In many of these cases Rivera tells her own history, because if she didn’t who would? Johnson we hear from less—in fact, we hear most about Johnson through other people. She was“the Rosa Parks of the LGBT movement,” according to Cruz; “Andy Warhol model, prostitute, starving actress, and saint,” per a caption read by her former roommate Andy Wicker; a bodhisattva, according to activist Agosto Machado; and “this elaborate… with feathers and plumes and makeup that was never put on correctly,” in the words of her friend Kitty Rotolo, who’s interviewed from jail. The Death and Life of Marsha P. Johnson has a different purview than a more straightforward bio-doc (like 2012's Pay It No Mind: Marsha P.Johnson), but its lack of depth on Johnson’s background and life’s work is a little too noticeably undercooked to thematically jibe with the overall necessary air of mystery.
That’s a minor quibble in our information age. Death and Life is many people’s story, but it’s Cruz’s movie. During her search, she emerges a fascinating character in her own right, a vision of patience and perseverance under a puka shell headdress. Like many in the movie, she tells her own history and while some elements of it are “lucky” (her family accepted her as trans as early as the ‘60s), it’s also marked with tragedy. You see how personal this mission of hers is: She shows a picture of a friend that was killed in 1973, explaining, “We never found out who did it or… cold case. They just didn’t care. They were trans, outcasts, society doesn’t want them. I’ve dealt with those feelings in my own personal experiences.”
France follows Cruz’s procedural so deliberately that it feels like you’re being set up for a big reveal. I won’t spoil it, but suffice to say, The Death and Life of Marsha P. Johnson leaves questions unanswered, and relaying just what that lack of closure feels like to those who have known a trans person whose death has remained unsolved is precisely the point. The effect as polemic is massive, although from a purely cinematic perspective, the movie ultimately emerges as something of a letdown. Such is life.
But, clearly, as long as the epidemic of trans murders continues, as long as they’re going unsolved or not being prosecuted as hate crimes, the work of this movie remains unfinished. After the screening, France as well as his cast and crew who were in attendance received a standing ovation, and the director revealed that justice for Johnson may yet definitively arrive.

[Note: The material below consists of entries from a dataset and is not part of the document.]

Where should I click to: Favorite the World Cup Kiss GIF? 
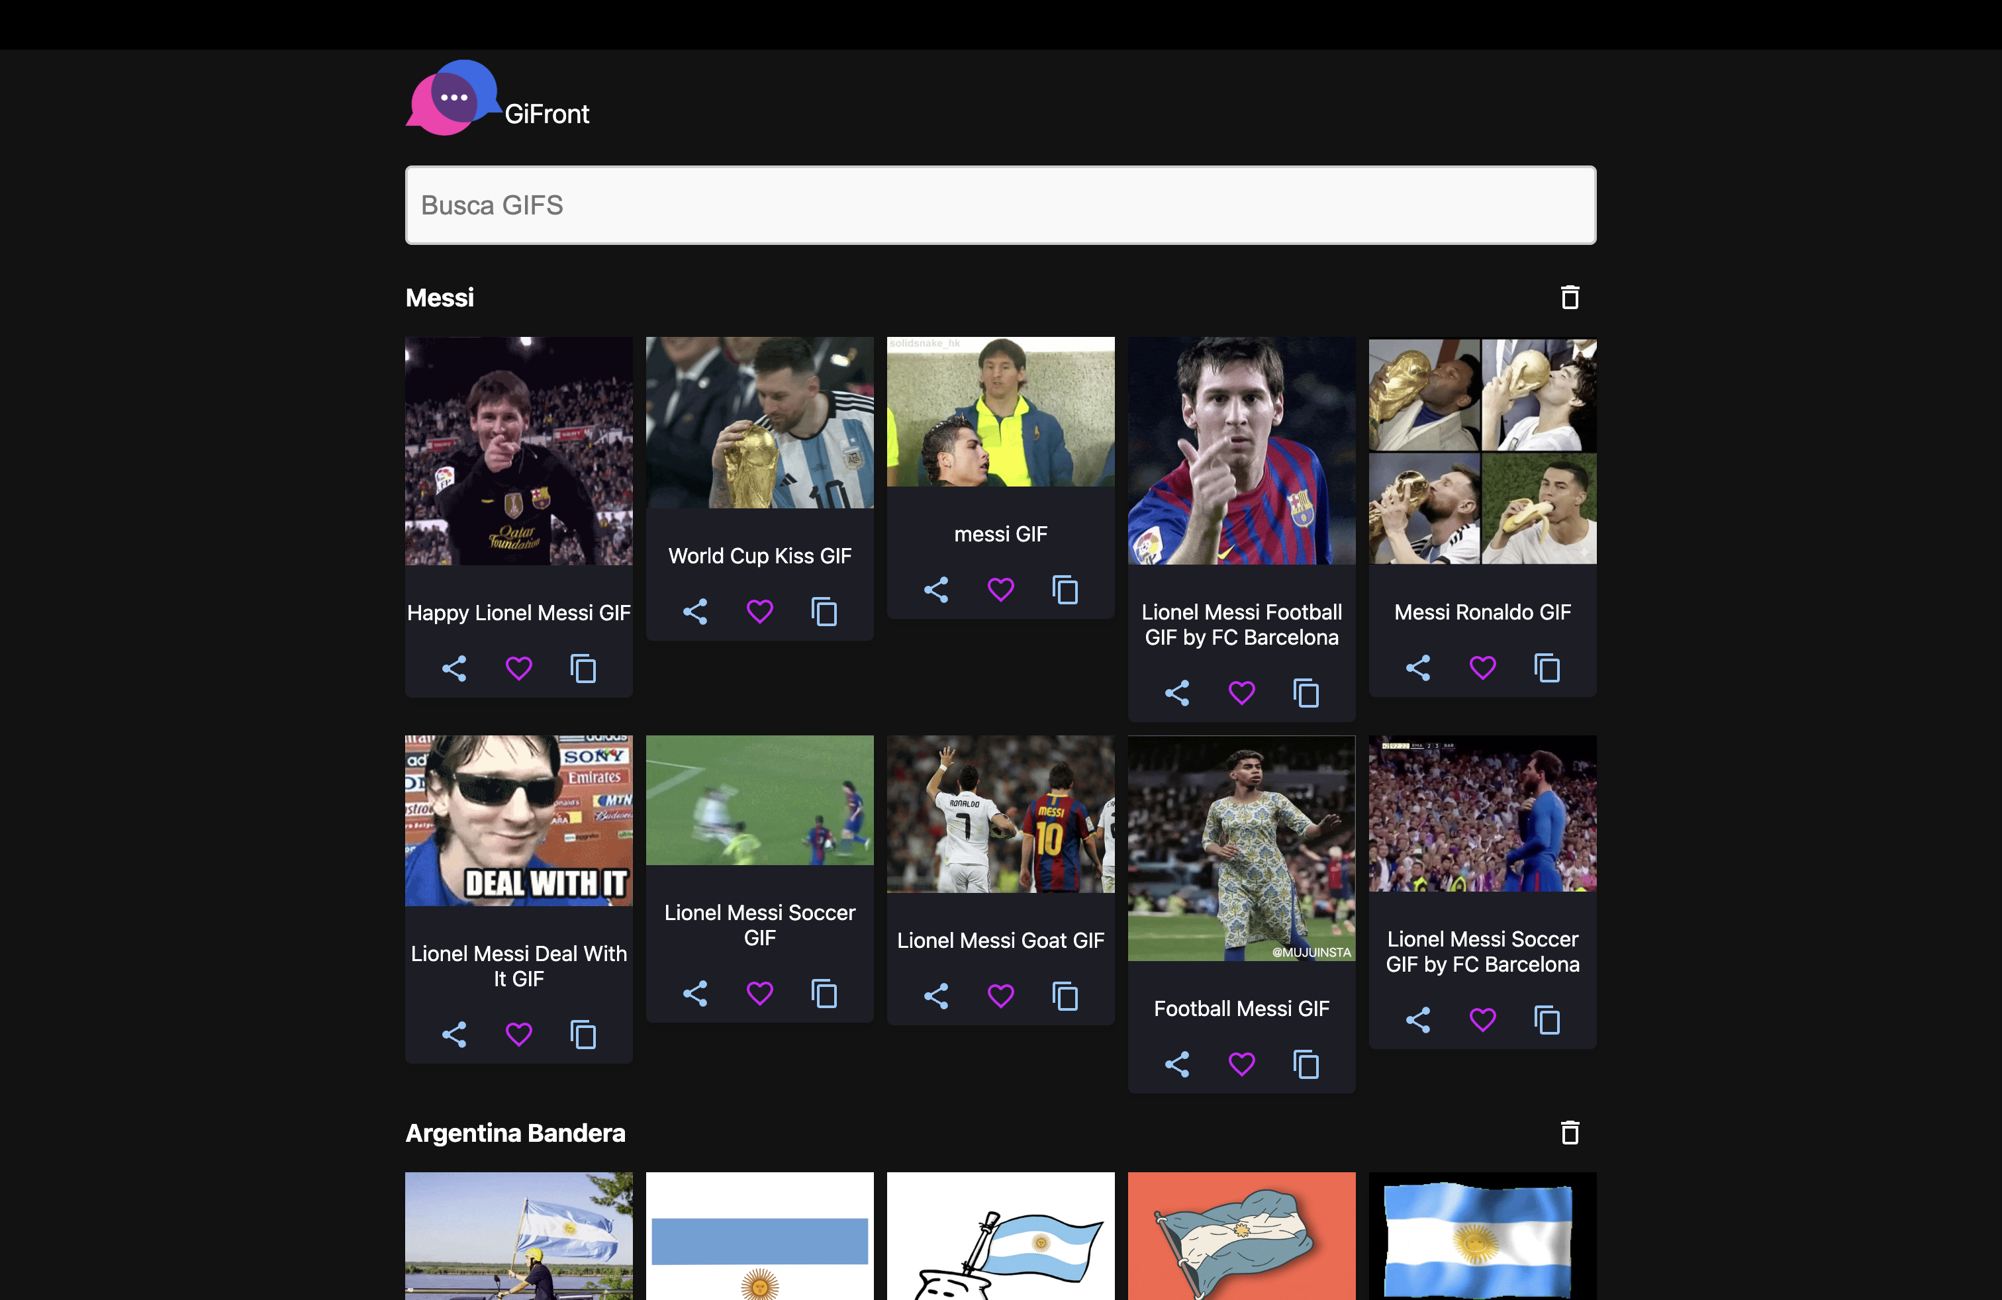point(760,611)
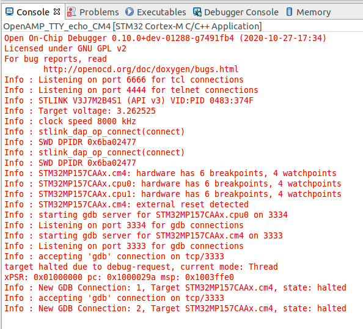Screen dimensions: 363x329
Task: Click the 'target halted due to debug-request' line
Action: 141,267
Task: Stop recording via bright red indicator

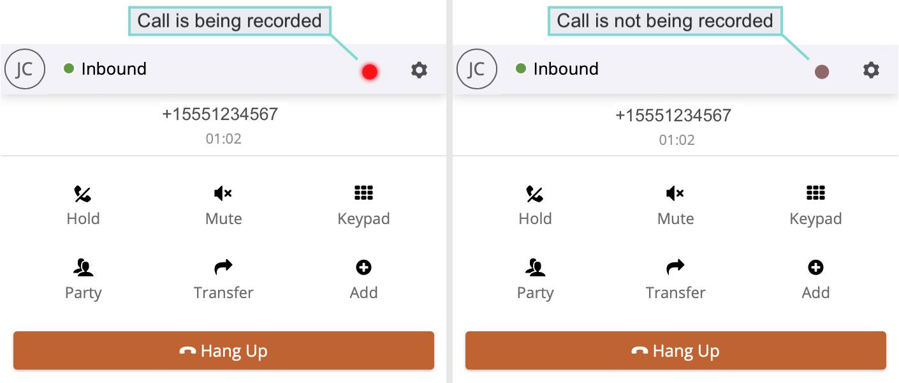Action: tap(370, 72)
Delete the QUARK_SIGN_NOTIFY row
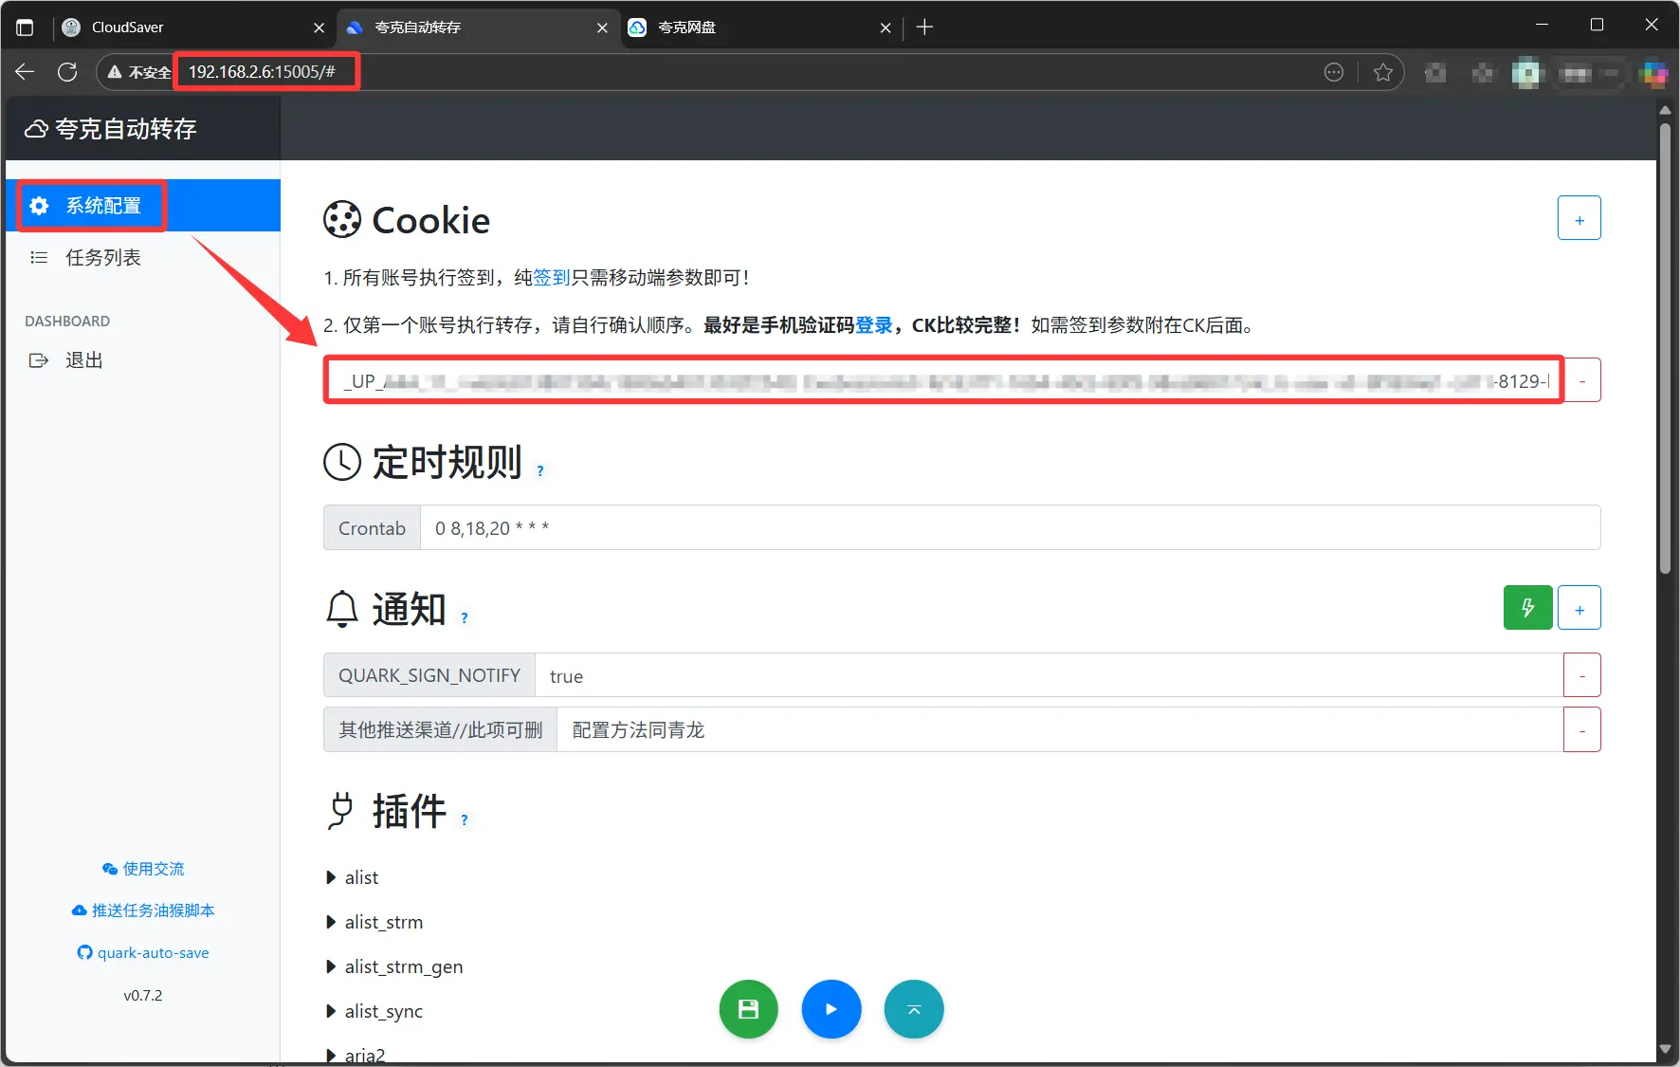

“We did get an unexpected call yesterday from the district attorney’s office, and they are, I think because of some of the interest we got in the newspapers leading up to tonight’s world premiere, I think they thought better of not having resolved that case themselves,” France revealed. “So they’re looking at it again now.” But even if we never learn the exact cause of Johnson’s death, the work of Cruz and France will not have been done in vain, for we now have the illuminating document of incompleteness and frustration that is The Death and Life of Marsha P. Johnson.